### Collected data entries

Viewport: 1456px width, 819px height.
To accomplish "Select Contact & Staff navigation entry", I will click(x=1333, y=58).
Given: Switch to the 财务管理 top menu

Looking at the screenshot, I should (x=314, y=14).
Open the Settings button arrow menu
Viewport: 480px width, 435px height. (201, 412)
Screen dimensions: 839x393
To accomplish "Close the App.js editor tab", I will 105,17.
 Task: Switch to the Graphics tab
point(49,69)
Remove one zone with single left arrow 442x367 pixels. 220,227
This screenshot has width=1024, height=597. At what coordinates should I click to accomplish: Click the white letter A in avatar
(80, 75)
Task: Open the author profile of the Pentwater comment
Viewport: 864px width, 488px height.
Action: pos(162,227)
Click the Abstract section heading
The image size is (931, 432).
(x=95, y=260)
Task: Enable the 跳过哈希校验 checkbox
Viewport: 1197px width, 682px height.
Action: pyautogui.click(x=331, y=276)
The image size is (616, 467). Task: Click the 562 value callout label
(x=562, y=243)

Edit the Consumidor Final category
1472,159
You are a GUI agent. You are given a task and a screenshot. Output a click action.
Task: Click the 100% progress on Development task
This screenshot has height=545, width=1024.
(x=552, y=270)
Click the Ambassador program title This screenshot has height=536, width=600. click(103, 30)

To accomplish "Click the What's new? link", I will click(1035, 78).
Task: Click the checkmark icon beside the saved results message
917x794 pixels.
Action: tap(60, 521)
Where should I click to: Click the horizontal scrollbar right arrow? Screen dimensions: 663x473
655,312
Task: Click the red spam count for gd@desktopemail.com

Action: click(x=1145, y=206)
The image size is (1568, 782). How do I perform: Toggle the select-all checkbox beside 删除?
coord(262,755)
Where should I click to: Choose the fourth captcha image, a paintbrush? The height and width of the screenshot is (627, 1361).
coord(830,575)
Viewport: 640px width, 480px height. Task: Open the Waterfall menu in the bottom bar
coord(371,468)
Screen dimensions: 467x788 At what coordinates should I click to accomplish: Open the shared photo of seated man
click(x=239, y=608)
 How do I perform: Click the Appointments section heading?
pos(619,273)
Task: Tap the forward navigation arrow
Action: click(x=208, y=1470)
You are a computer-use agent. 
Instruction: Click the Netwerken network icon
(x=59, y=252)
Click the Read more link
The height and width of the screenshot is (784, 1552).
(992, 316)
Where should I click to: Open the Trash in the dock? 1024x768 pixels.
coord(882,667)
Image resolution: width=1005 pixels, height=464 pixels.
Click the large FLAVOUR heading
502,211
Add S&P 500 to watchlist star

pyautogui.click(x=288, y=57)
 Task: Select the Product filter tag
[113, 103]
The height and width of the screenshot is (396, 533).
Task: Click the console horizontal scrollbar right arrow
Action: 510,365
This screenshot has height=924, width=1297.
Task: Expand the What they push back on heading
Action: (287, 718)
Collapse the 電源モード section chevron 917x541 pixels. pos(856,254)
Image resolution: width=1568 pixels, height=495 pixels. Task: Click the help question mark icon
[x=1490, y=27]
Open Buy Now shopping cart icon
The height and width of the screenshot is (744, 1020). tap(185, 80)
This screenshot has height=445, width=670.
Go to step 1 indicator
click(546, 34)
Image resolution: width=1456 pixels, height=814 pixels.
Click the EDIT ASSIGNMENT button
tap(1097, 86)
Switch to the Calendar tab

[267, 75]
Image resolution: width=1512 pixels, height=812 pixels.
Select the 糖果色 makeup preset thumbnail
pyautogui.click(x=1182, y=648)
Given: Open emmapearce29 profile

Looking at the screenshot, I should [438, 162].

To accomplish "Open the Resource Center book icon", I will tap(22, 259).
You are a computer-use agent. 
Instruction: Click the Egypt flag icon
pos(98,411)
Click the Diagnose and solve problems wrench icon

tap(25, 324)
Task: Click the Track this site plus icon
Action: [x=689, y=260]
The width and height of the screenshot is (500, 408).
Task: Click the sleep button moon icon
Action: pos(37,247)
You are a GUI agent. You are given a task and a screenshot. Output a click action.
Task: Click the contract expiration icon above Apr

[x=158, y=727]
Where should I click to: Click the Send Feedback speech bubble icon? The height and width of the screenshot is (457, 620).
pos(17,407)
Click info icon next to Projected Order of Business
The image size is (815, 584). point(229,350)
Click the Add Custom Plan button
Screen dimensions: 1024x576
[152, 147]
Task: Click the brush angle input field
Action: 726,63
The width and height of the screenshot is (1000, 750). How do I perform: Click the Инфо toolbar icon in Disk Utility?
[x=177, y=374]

### Task instructions
A complete, exact transcription of the data above is required.

### Task result
Viewport: 1456px width, 819px height.
To accomplish "Select Contact & Staff navigation entry", I will click(x=1333, y=58).
Given: Switch to the 财务管理 top menu

Looking at the screenshot, I should (x=314, y=14).
Open the Settings button arrow menu
Viewport: 480px width, 435px height. (201, 412)
Screen dimensions: 839x393
To accomplish "Close the App.js editor tab", I will 105,17.
 Task: Switch to the Graphics tab
point(49,69)
Remove one zone with single left arrow 442x367 pixels. 220,227
This screenshot has width=1024, height=597. At what coordinates should I click to accomplish: Click the white letter A in avatar
(80, 75)
Task: Open the author profile of the Pentwater comment
Viewport: 864px width, 488px height.
Action: pos(162,227)
Click the Abstract section heading
The image size is (931, 432).
(x=95, y=260)
Task: Enable the 跳过哈希校验 checkbox
Viewport: 1197px width, 682px height.
Action: pyautogui.click(x=331, y=276)
The image size is (616, 467). Task: Click the 562 value callout label
(x=562, y=243)

Edit the Consumidor Final category
1472,159
You are a GUI agent. You are given a task and a screenshot. Output a click action.
Task: Click the 100% progress on Development task
This screenshot has height=545, width=1024.
(x=552, y=270)
Click the Ambassador program title This screenshot has height=536, width=600. click(103, 30)

To accomplish "Click the What's new? link", I will click(1035, 78).
Task: Click the checkmark icon beside the saved results message
917x794 pixels.
Action: tap(60, 521)
Where should I click to: Click the horizontal scrollbar right arrow? Screen dimensions: 663x473
655,312
Task: Click the red spam count for gd@desktopemail.com

Action: click(x=1145, y=206)
The image size is (1568, 782). How do I perform: Toggle the select-all checkbox beside 删除?
coord(262,755)
Where should I click to: Choose the fourth captcha image, a paintbrush? The height and width of the screenshot is (627, 1361).
coord(830,575)
Viewport: 640px width, 480px height. Task: Open the Waterfall menu in the bottom bar
coord(371,468)
Screen dimensions: 467x788 At what coordinates should I click to accomplish: Open the shared photo of seated man
click(x=239, y=608)
 How do I perform: Click the Appointments section heading?
pos(619,273)
Task: Tap the forward navigation arrow
Action: click(x=208, y=1470)
You are a computer-use agent. 
Instruction: Click the Netwerken network icon
(x=59, y=252)
Click the Read more link
The height and width of the screenshot is (784, 1552).
(992, 316)
Where should I click to: Open the Trash in the dock? 1024x768 pixels.
coord(882,667)
Image resolution: width=1005 pixels, height=464 pixels.
Click the large FLAVOUR heading
502,211
Add S&P 500 to watchlist star

pyautogui.click(x=288, y=57)
 Task: Select the Product filter tag
[113, 103]
The height and width of the screenshot is (396, 533).
Task: Click the console horizontal scrollbar right arrow
Action: 510,365
This screenshot has height=924, width=1297.
Task: Expand the What they push back on heading
Action: (287, 718)
Collapse the 電源モード section chevron 917x541 pixels. pos(856,254)
Image resolution: width=1568 pixels, height=495 pixels. Task: Click the help question mark icon
[x=1490, y=27]
Open Buy Now shopping cart icon
The height and width of the screenshot is (744, 1020). tap(185, 80)
This screenshot has height=445, width=670.
Go to step 1 indicator
click(546, 34)
Image resolution: width=1456 pixels, height=814 pixels.
Click the EDIT ASSIGNMENT button
tap(1097, 86)
Switch to the Calendar tab

[267, 75]
Image resolution: width=1512 pixels, height=812 pixels.
Select the 糖果色 makeup preset thumbnail
pyautogui.click(x=1182, y=648)
Given: Open emmapearce29 profile

Looking at the screenshot, I should [438, 162].

To accomplish "Open the Resource Center book icon", I will tap(22, 259).
You are a computer-use agent. 
Instruction: Click the Egypt flag icon
pos(98,411)
Click the Diagnose and solve problems wrench icon

tap(25, 324)
Task: Click the Track this site plus icon
Action: [x=689, y=260]
The width and height of the screenshot is (500, 408).
Task: Click the sleep button moon icon
Action: pos(37,247)
You are a GUI agent. You are given a task and a screenshot. Output a click action.
Task: Click the contract expiration icon above Apr

[x=158, y=727]
Where should I click to: Click the Send Feedback speech bubble icon? The height and width of the screenshot is (457, 620).
pos(17,407)
Click info icon next to Projected Order of Business
The image size is (815, 584). point(229,350)
Click the Add Custom Plan button
Screen dimensions: 1024x576
[152, 147]
Task: Click the brush angle input field
Action: 726,63
The width and height of the screenshot is (1000, 750). How do I perform: Click the Инфо toolbar icon in Disk Utility?
[x=177, y=374]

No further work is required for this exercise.